Anoreksiya nervoza, genellikle 12-18 yaş aralarında başlayan ve şişmanlamaya karşı ağır korku yüzünden bilinçli olarak aşırı zayıf kalma çabasının görüldüğü bir bozukluktur. Çoğunlukla %95 oranında kızlarda görülür.

Bulimiya nervoza, zaman zaman tekrarlanan aşırı yemek yeme durumudur. Hasta yeme krizi sırasında kontrolden çıkar ve kriz sonunda kilo almaktan kurtulmak için bir süre hiç yemek yemez veya çeşitli yöntemler kullanarak yediklerini çıkarmaya çalışır.

Şişmanlık, açlık duygusu olmadan, devamlı yemek yeme sonucu ortaya çıkabilir. Şişman olma ergenin olumlu benlik kavramı kazanmasına ve arkadaşları ile uyumlu beraberlikler geliştirebilmelerine engel olabilir.

Akran etkisiyle ergenler kolaylıkla sigaraya başlayabilmektedirler. Ergenlerin sigara bağımlılığında ebeveynlerin ilgi ve desteğindeki eksiklikler, sigara içen arkadaşlara sahip olma, okul ve eğitime ilgi duymama gibi nedenler yer almaktadır (Zastrow ve Krist-Ashman, 2014). İnsanları bağımlılığa sürükleyen temel neden duygusal doyumsuzluğun neden olduğu alışkanlık ya da bıkkınlıktır. Bağımlılığa yatkın kişilik yapısı olanlar dürtü ve içgüdülerinden kaynaklanan davranışlarını kontrol edemezler.

Ergenlik döneminde suça sürüklenme iki şekilde ele alınmaktadır

  1. Sosyal genç suçluluğu
  2. Bireysel genç suçluluğu

Genç suçluluğundaki etkenler söyle sıralanabilir (Yavuzer, 2005):

  • Zekâ,
  • Kişilik özellikleri,
  • Yakın çevre faktörleri (aile, okul, arkadaş vb.),
  • İşsiz olmak,
  • Okul dışı kalmak.

Ergenlik yılları diğer hayat dönemlerine oranla intiharın en çok olduğu dönemdir.

Ergenlikteki intiharların en belirgin nedenlerinin başında çocukluktaki sevgi yoksunluğu gösterilmektedir.
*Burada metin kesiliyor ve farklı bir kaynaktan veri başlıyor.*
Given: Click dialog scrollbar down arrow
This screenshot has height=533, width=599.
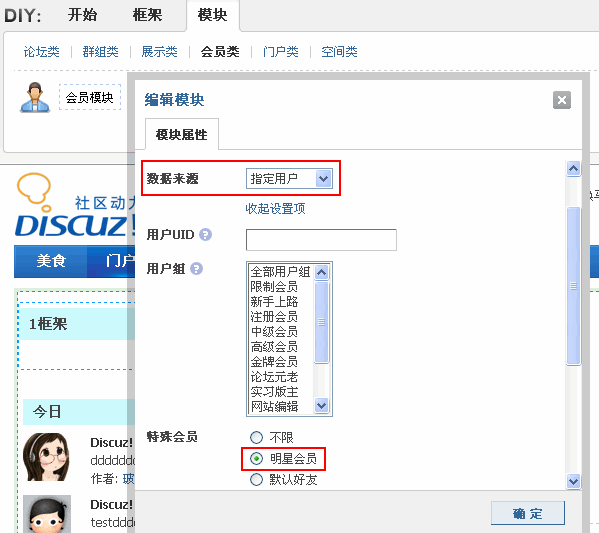Looking at the screenshot, I should [573, 481].
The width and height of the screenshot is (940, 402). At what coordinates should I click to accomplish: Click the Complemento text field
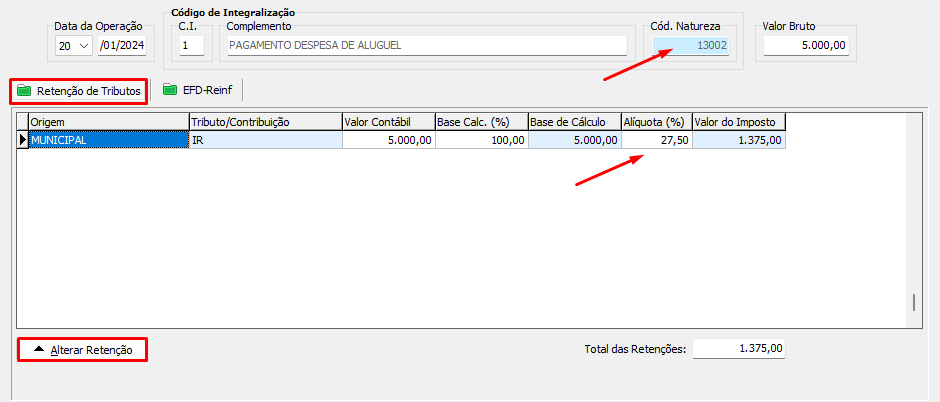426,45
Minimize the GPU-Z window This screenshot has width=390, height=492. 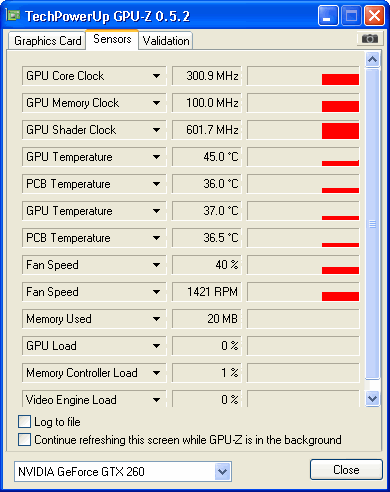328,16
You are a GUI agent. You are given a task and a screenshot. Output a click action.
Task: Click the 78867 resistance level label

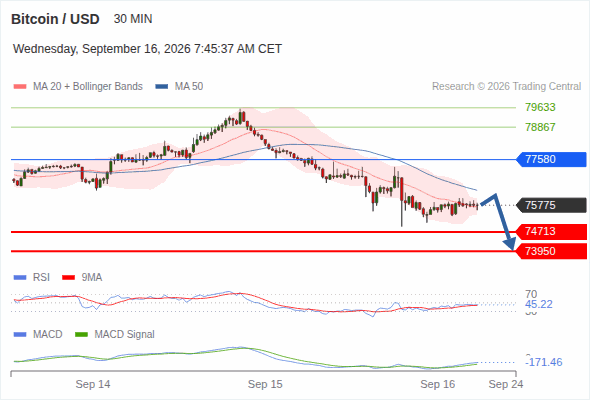[x=540, y=127]
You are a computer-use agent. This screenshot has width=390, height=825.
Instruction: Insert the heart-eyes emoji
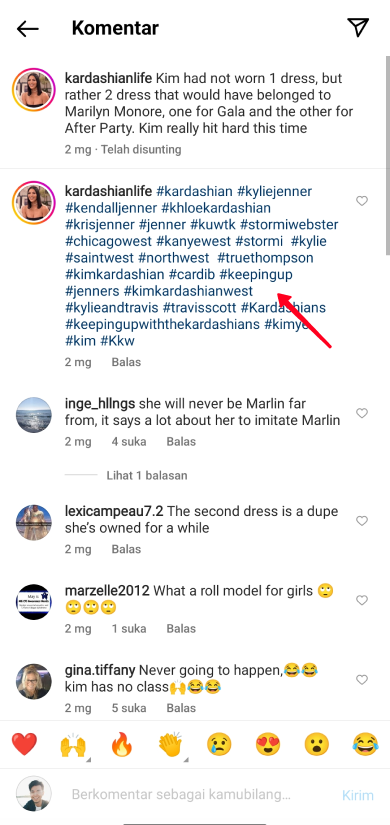click(268, 744)
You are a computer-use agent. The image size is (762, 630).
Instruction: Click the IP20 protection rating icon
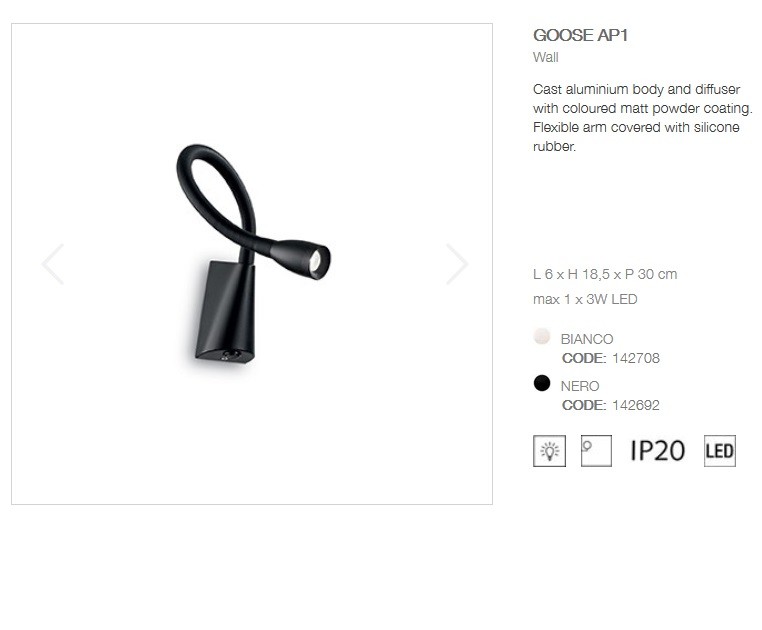coord(658,451)
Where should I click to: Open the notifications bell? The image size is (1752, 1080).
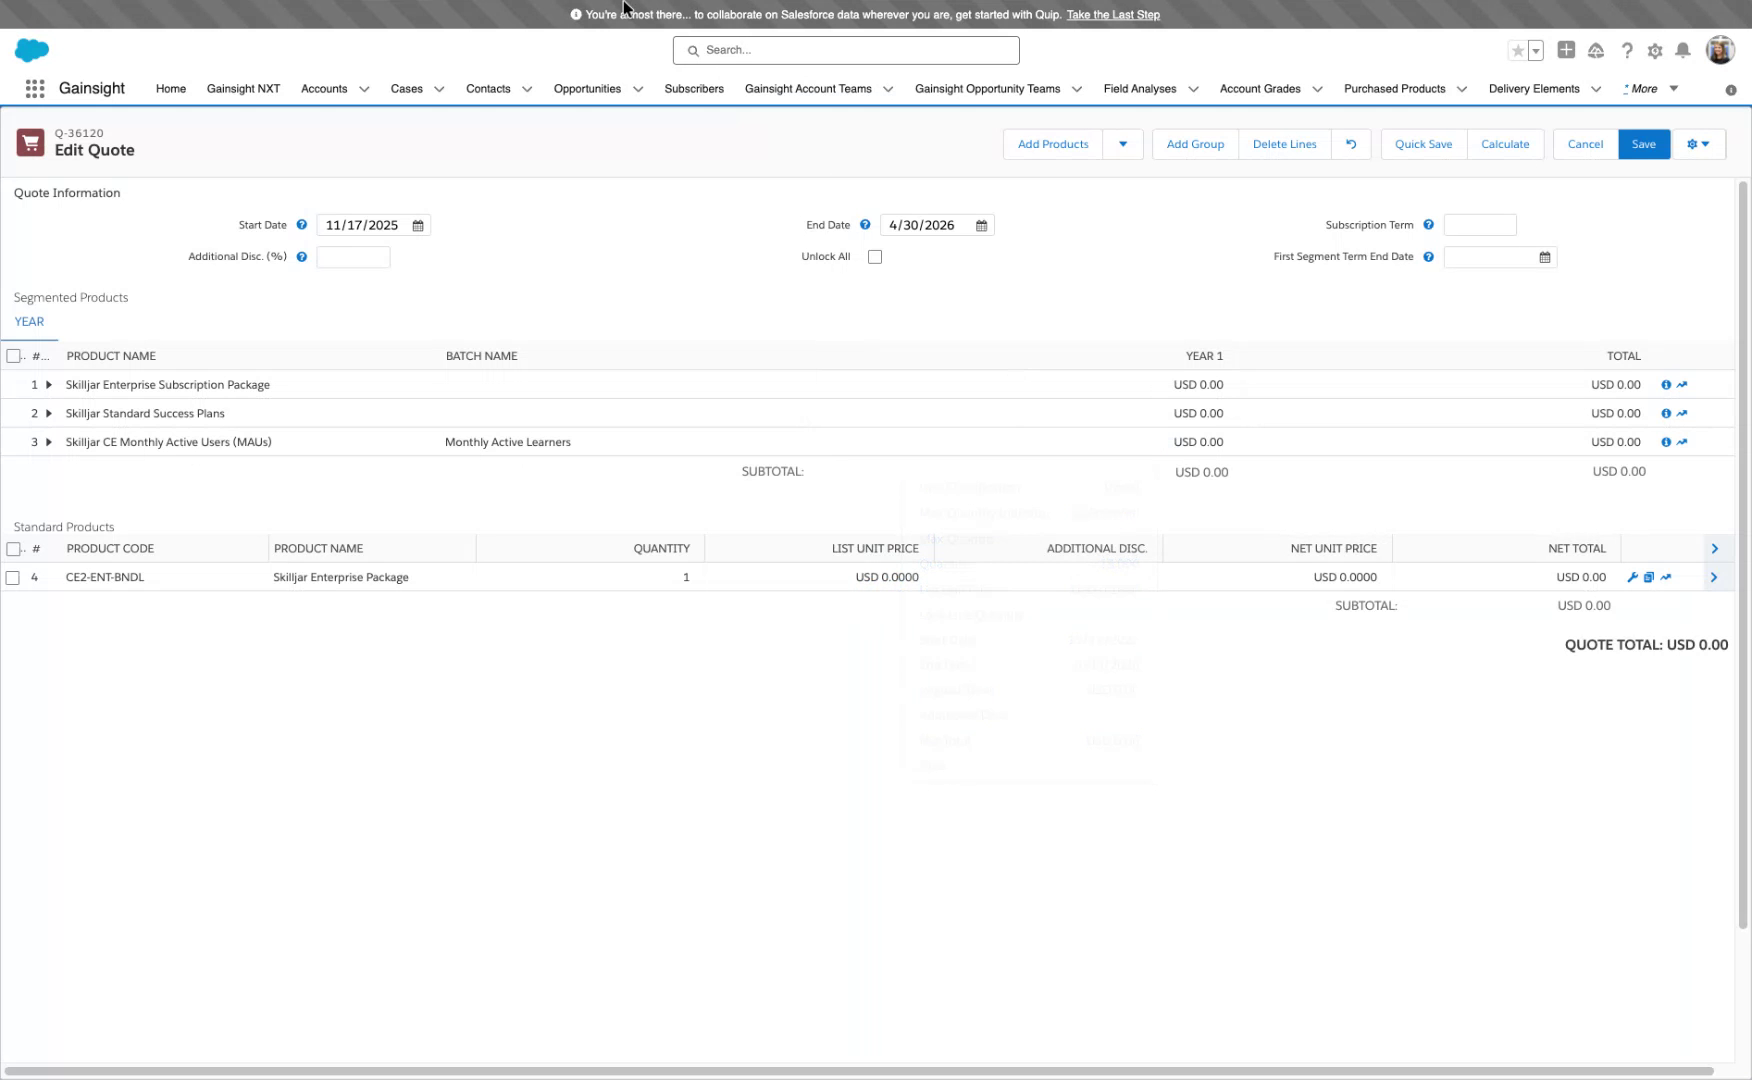(x=1684, y=50)
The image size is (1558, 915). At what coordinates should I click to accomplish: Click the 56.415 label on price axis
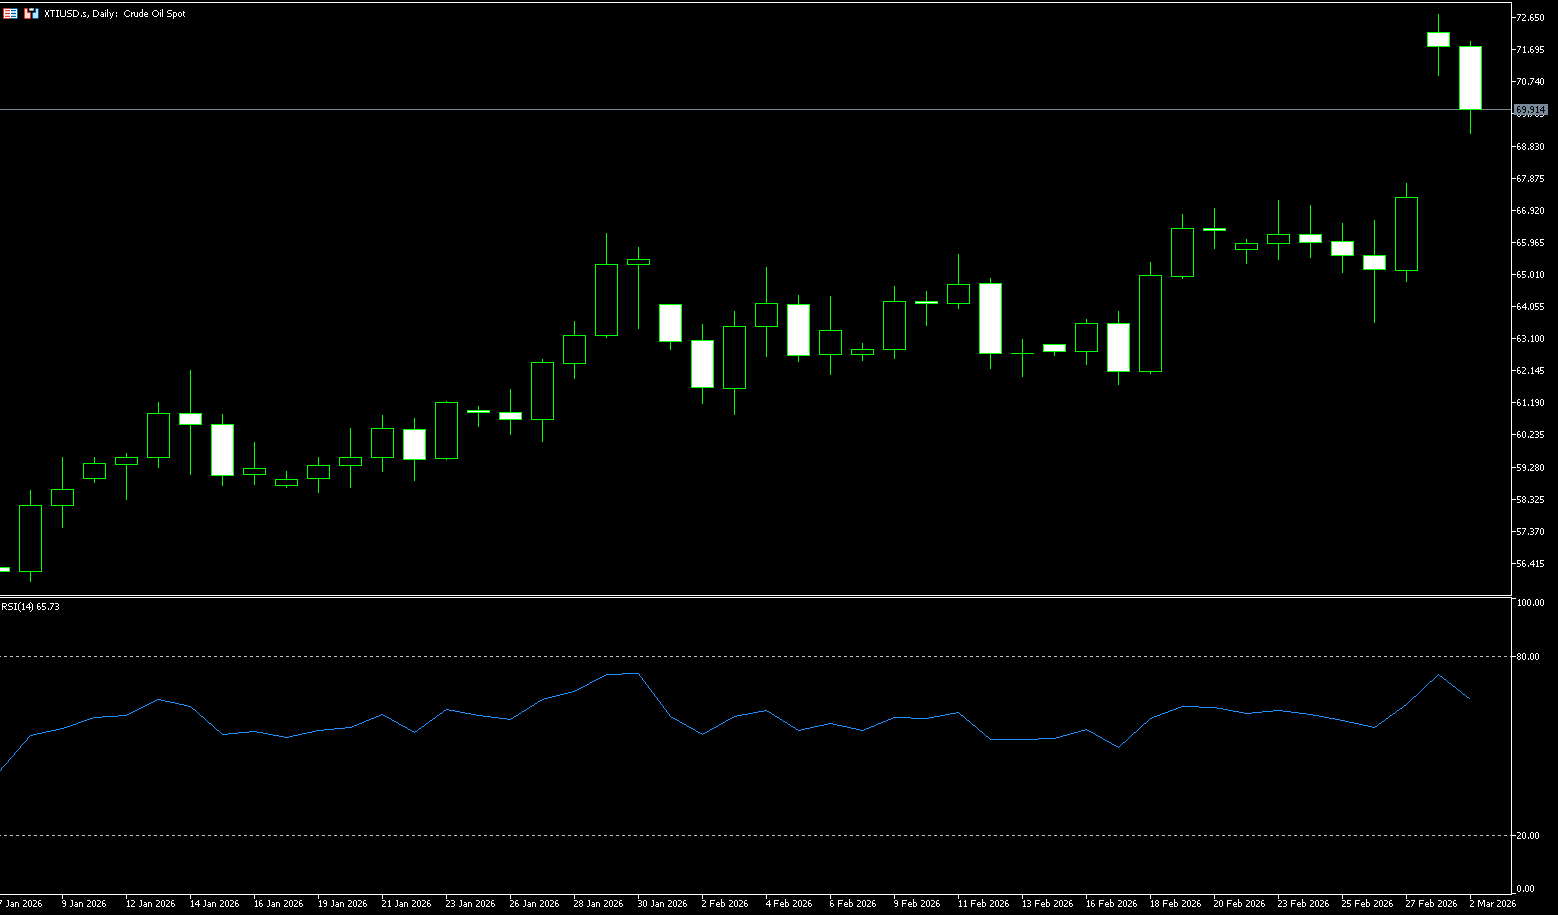point(1530,564)
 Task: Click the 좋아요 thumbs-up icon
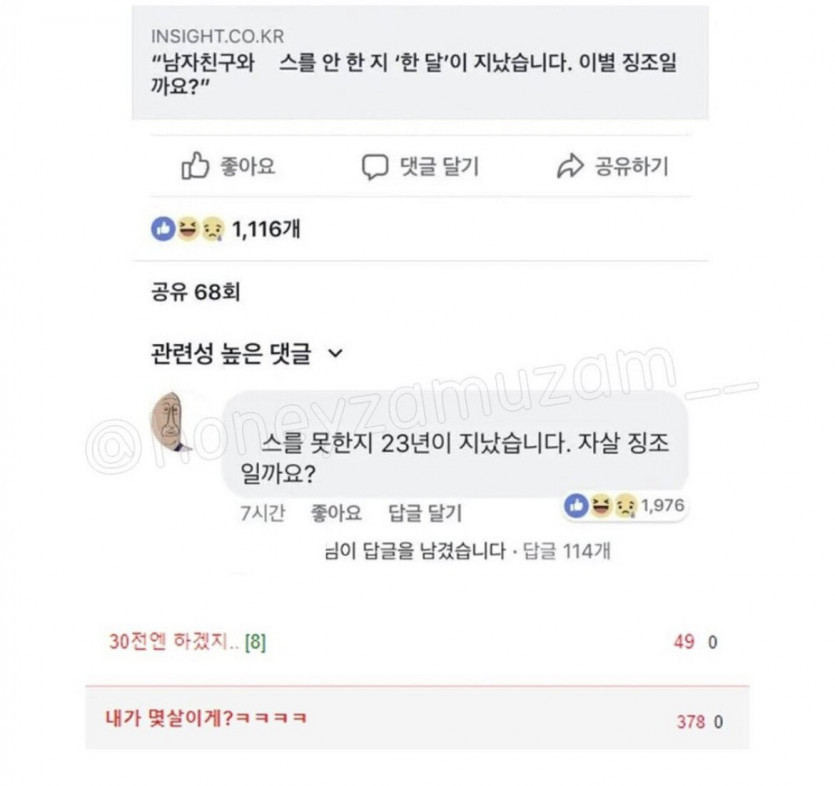197,167
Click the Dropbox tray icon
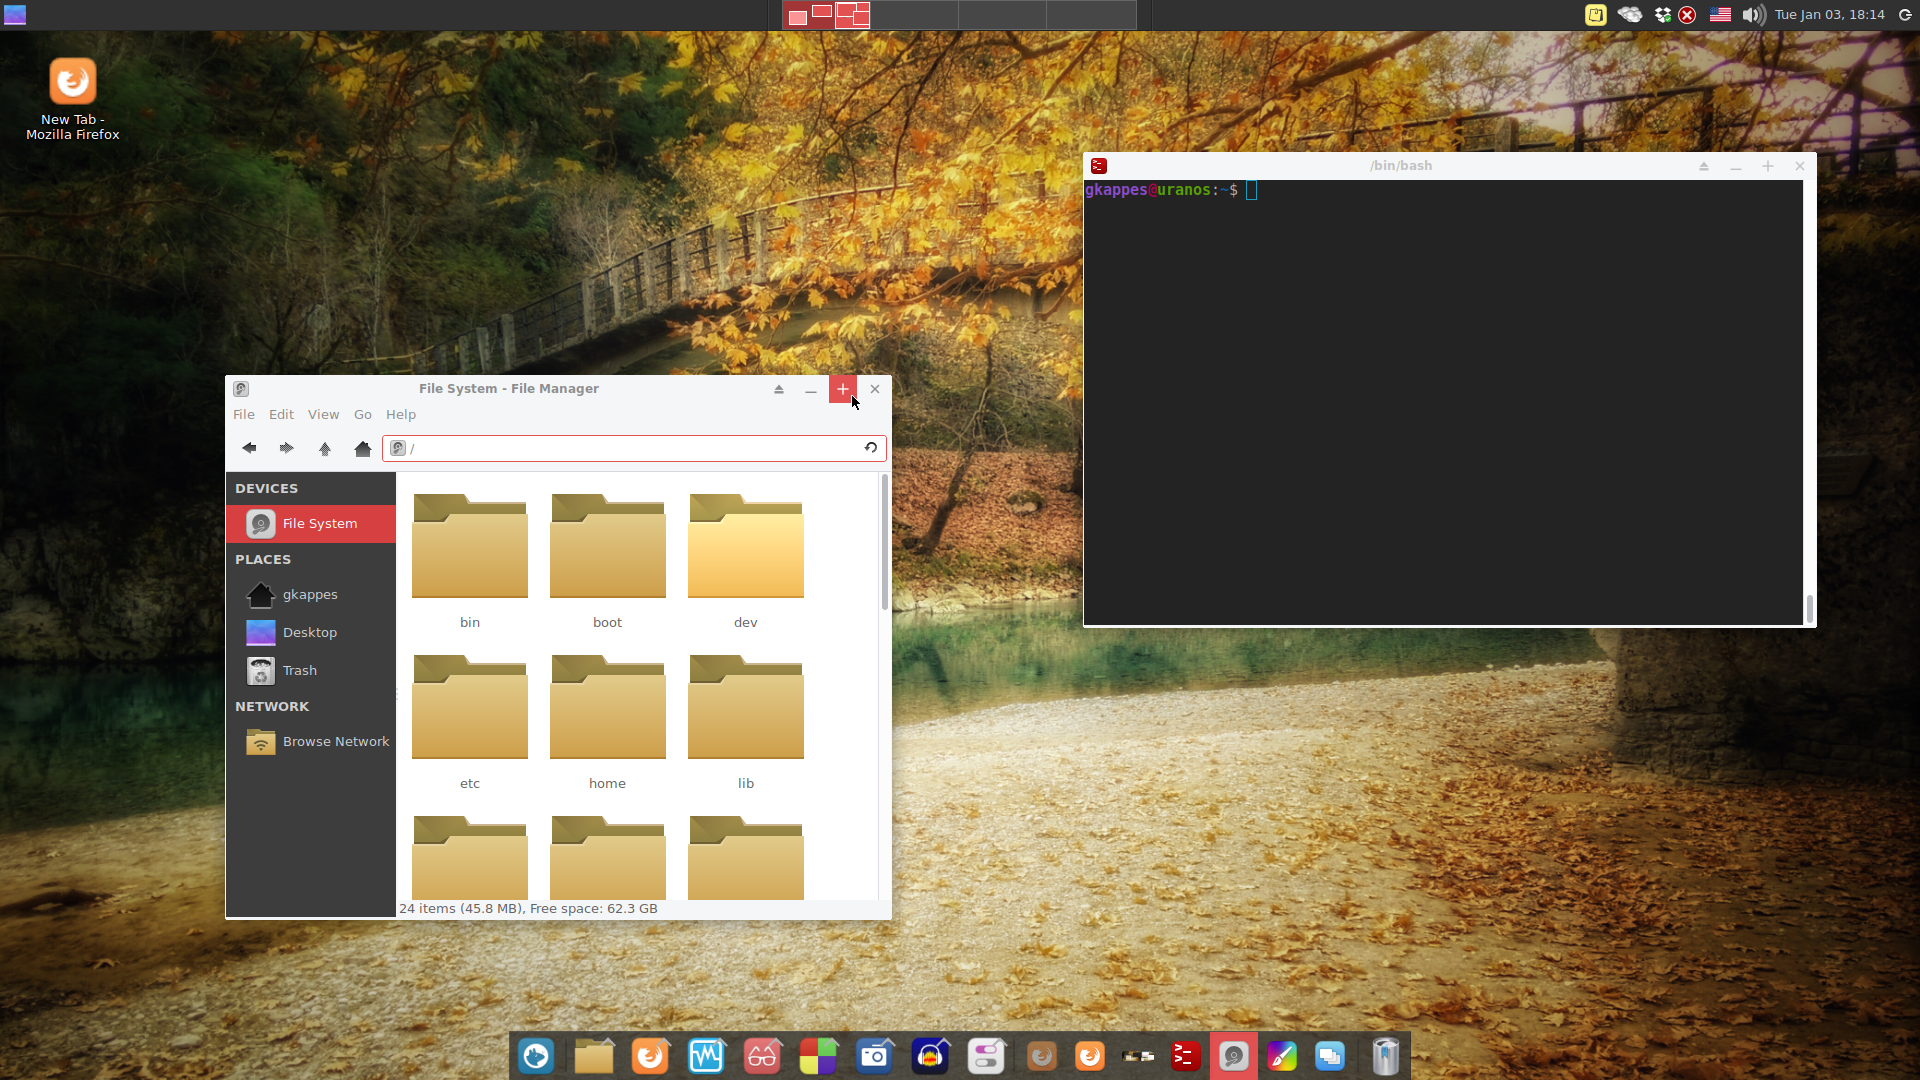Viewport: 1920px width, 1080px height. click(1662, 15)
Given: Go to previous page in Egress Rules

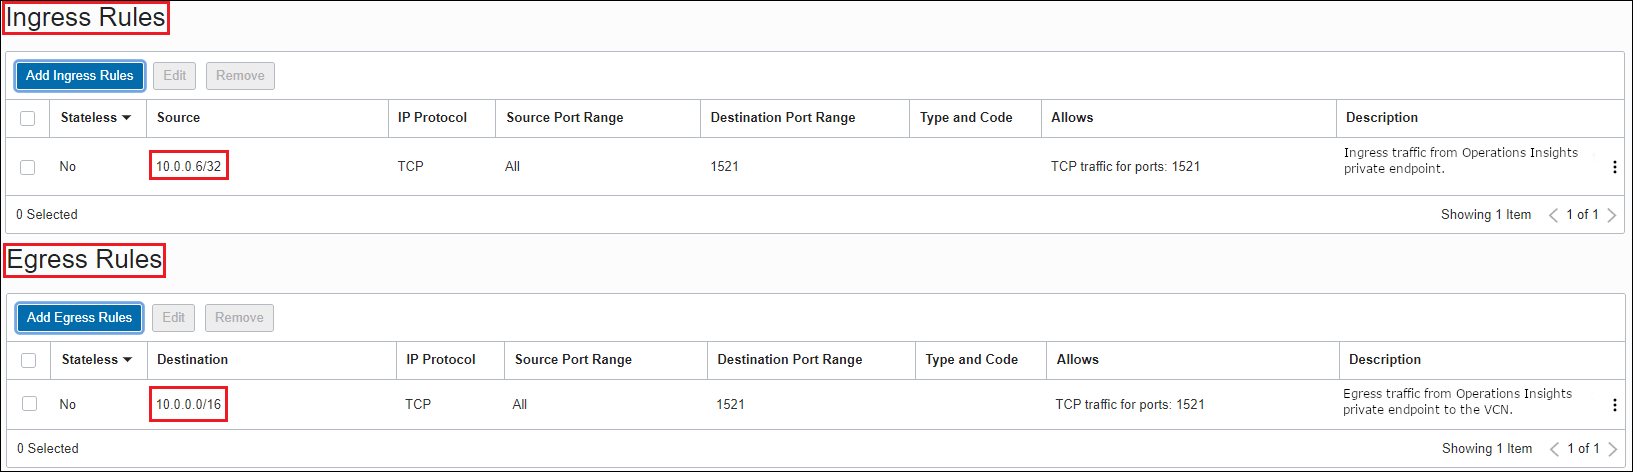Looking at the screenshot, I should click(x=1554, y=449).
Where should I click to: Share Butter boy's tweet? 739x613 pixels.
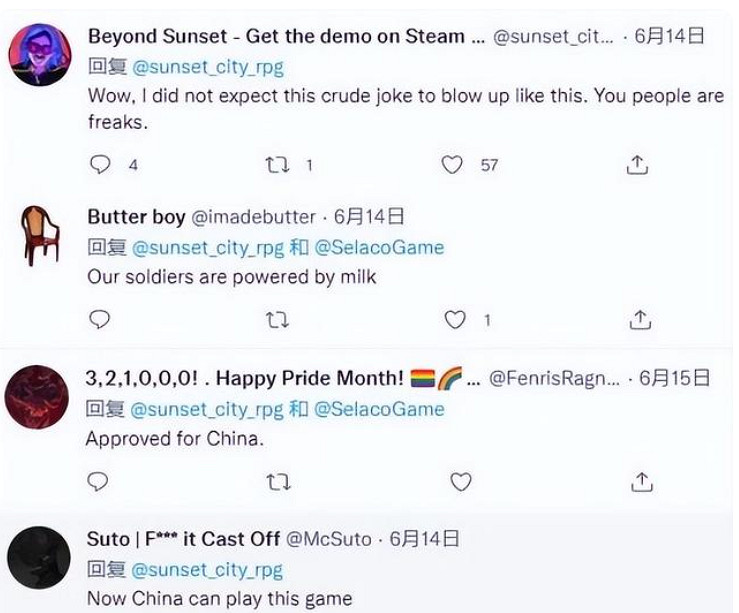[x=641, y=320]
Büyüme sırasındaki baskı ve horlanmaları, reddedilme, sevilmeme ve benzeri nedenler ergenin mutsuz olmasına zemin hazırlar. Anne-babanın ölmesi, ayrılması veya aileden ayrılma gibi nedenlerde gencin güven duygusunu zedeler ve depresyona girmesini kolaylaştırır. Karşı cins tarafından reddedilme, aşkta hayal kırıklığına uğrama, özellikle grup içinde iken aşağılanma ve onuru ile oynanması ergenleri derin bir üzüntüye ve ümitsizliğe düşürebilir.